第59章 朝食バイキングは無性にワクワクする。
ピザの配達ついでにダメもとで配達先の顧客に話を聞いてみた。すると思わぬ情報の収穫があったのだ。
「市村葵咲?あぁ、知ってるよ。護り屋やってた可愛い子だろ?」
服部「護り屋?」
「ああ。ボディーガード稼業だよ。」
こいつは驚いた。真選組に入る前の職業がボディガード。服部の背後を捕らえたあの動きにも納得がいく。
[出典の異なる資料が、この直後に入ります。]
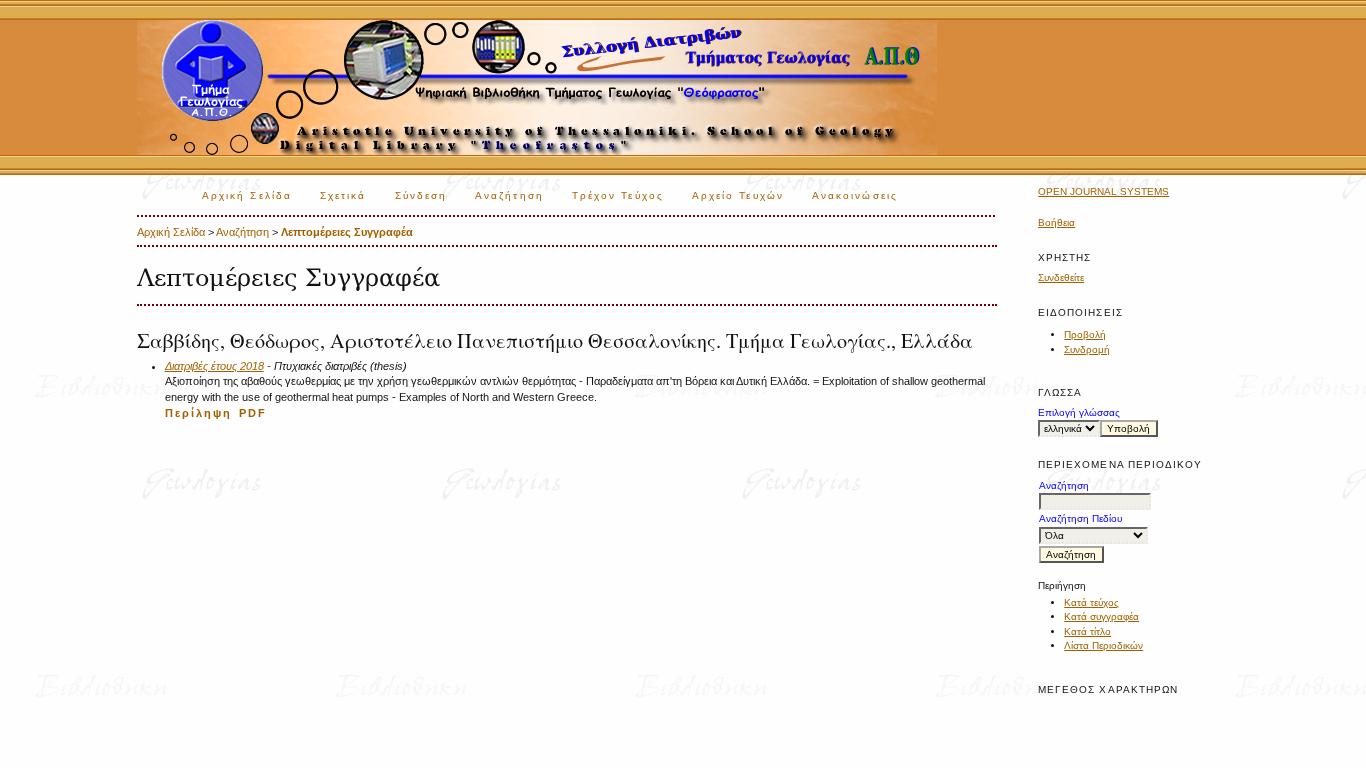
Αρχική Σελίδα (247, 195)
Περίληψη (199, 413)
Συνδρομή (1087, 349)
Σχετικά (343, 195)
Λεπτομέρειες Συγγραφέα (347, 232)
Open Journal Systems (1103, 191)
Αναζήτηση (509, 195)
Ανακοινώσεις (855, 195)
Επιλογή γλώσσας (1079, 412)
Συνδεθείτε (1061, 277)
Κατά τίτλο (1087, 631)
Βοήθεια (1056, 222)
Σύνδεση (421, 195)
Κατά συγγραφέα (1101, 616)
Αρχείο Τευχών (738, 195)
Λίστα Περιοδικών (1103, 645)
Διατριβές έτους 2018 (214, 366)
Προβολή (1085, 334)
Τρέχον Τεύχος (618, 195)
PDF (253, 413)
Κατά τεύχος (1091, 602)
気になるのは護っていた相手だ。服部は掘り下げるように質問を重ねる。
服部「誰のボディーガード勤めてたんだ?」
「特定の人物じゃないみたいだよ。俺も詳しくは知らねぇが、フリーの護り屋で、依頼があれば請け負って日当で働いてたらしい。」
服部「・・・・・。」
将軍家のお抱えでもなければ、攘夷側の人間だったわけでもない。だが、フリーは客を選ばないという事。どんな客が紛れていたかは分からない。その中で恨み辛みを被る事もあったかもしれない。叩けば埃が出てくる可能性はある。顎に手を当て、唸るように考え込んでいると、客の男がいらぬ推測を立てた。
「なんだ、兄ちゃんあの子に惚れてんのか?」
服部「ちげーよ。」
そーいう話じゃない。こっちは真剣に考えてるのに水を差すような発言をされてイラっとくる服部。だがそんな苛立ちには気付かずに男は笑いながら続けた。
「はっはっは。残念だったな、今は真選組にいて、逆にしっかりガードされちまってるよ。」
服部「だからちげーっつってんだろ!」
これ以上この男からは情報を引き出せないと判断し、ピザ代を貰って退散した。